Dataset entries
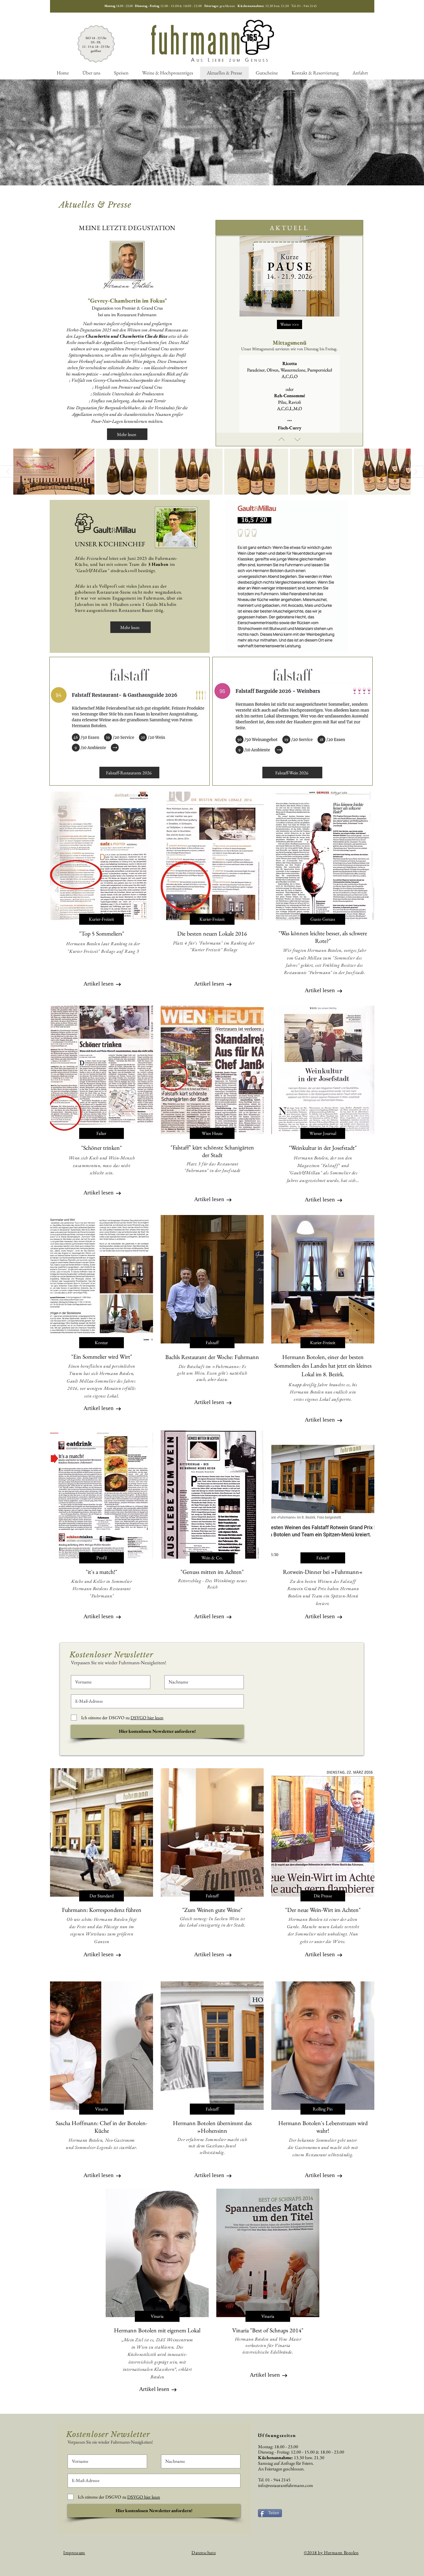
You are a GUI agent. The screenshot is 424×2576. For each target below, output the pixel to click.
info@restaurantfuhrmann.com (285, 2485)
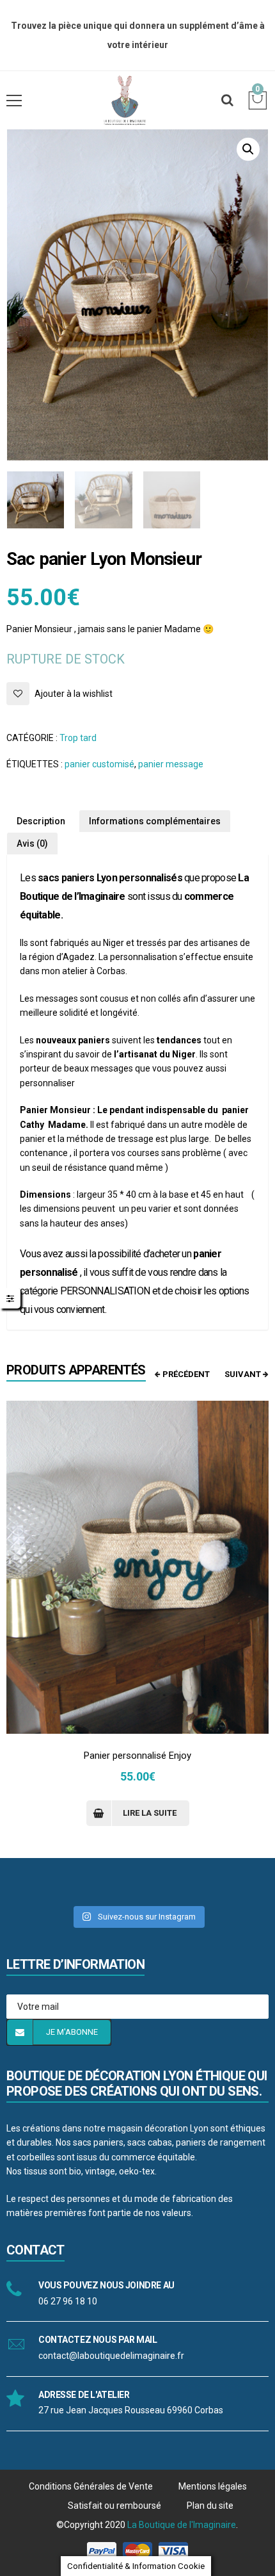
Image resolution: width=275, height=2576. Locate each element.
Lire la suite (150, 1813)
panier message (170, 764)
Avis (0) (32, 843)
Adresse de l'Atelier (84, 2395)
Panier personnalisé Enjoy (137, 1755)
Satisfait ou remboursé (114, 2505)
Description (41, 821)
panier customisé (99, 764)
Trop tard (78, 738)
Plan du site (210, 2505)
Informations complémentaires (155, 821)
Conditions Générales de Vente (91, 2486)
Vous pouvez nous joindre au (106, 2285)
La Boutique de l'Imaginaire (181, 2525)
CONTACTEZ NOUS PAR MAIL (97, 2340)
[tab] (40, 821)
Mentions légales (212, 2486)
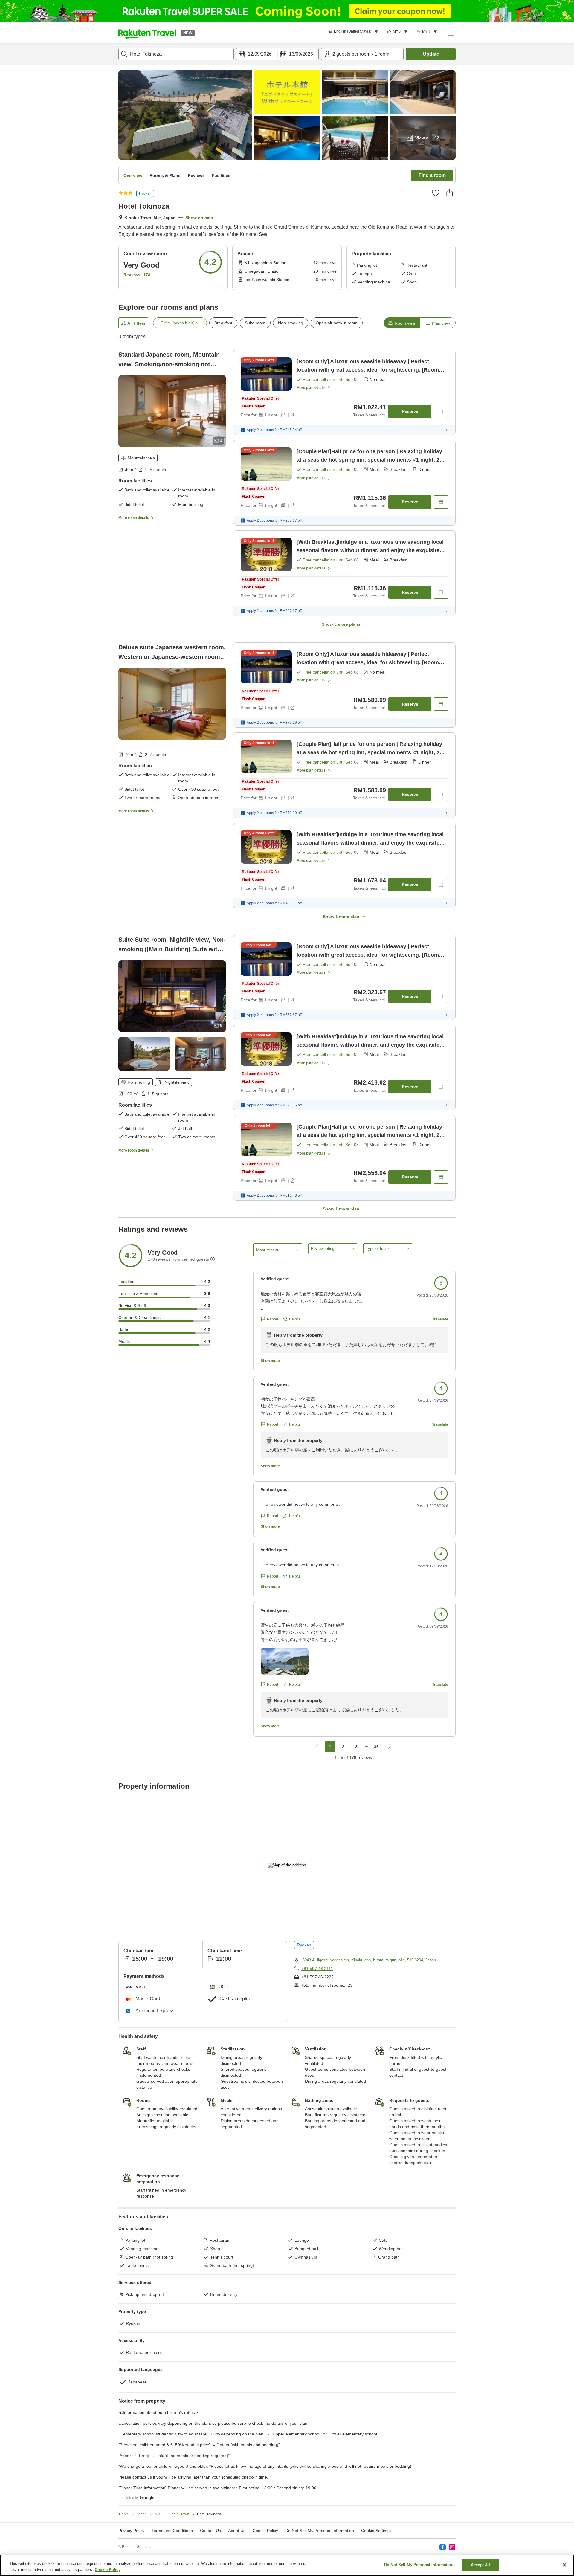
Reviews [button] (196, 175)
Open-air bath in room (337, 322)
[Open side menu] (451, 33)
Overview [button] (132, 175)
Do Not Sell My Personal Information (419, 2565)
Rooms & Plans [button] (165, 175)
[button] (147, 33)
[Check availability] (441, 411)
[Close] (564, 2565)
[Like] (435, 193)
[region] (287, 2565)
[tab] (402, 322)
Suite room (255, 322)
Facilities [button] (221, 175)
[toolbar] (277, 54)
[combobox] (176, 54)
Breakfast (223, 322)
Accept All (480, 2565)
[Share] (450, 192)
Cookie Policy (107, 2569)
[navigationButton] (317, 1746)
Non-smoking (290, 322)
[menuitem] (354, 31)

● **TASK ITEM**: Please copy the lines above exactly as written, apart from any pictures.

● **ANSWER TO THE PROBLEM**:
You are a GUI agent. The screenshot is 424×2576. For each target below, output the pixel to click.
info@restaurantfuhrmann.com (285, 2485)
Image resolution: width=275, height=2576. Locate each element.
Lire la suite (150, 1813)
panier message (170, 764)
Avis (0) (32, 843)
Adresse de l'Atelier (84, 2395)
Panier personnalisé Enjoy (137, 1755)
Satisfait ou remboursé (114, 2505)
Description (41, 821)
panier customisé (99, 764)
Trop tard (78, 738)
Plan du site (210, 2505)
Informations complémentaires (155, 821)
Conditions Générales de Vente (91, 2486)
Vous pouvez nous joindre au (106, 2285)
La Boutique de l'Imaginaire (181, 2525)
CONTACTEZ NOUS PAR MAIL (97, 2340)
[tab] (40, 821)
Mentions légales (212, 2486)
Reviews [button] (196, 175)
Open-air bath in room (337, 322)
[Open side menu] (451, 33)
Overview [button] (132, 175)
Do Not Sell My Personal Information (419, 2565)
Rooms & Plans [button] (165, 175)
[button] (147, 33)
[Check availability] (441, 411)
[Close] (564, 2565)
[Like] (435, 193)
[region] (287, 2565)
[tab] (402, 322)
Suite room (255, 322)
Facilities [button] (221, 175)
[toolbar] (277, 54)
[combobox] (176, 54)
Breakfast (223, 322)
Accept All (480, 2565)
[Share] (450, 192)
Cookie Policy (107, 2569)
[navigationButton] (317, 1746)
Non-smoking (290, 322)
[menuitem] (354, 31)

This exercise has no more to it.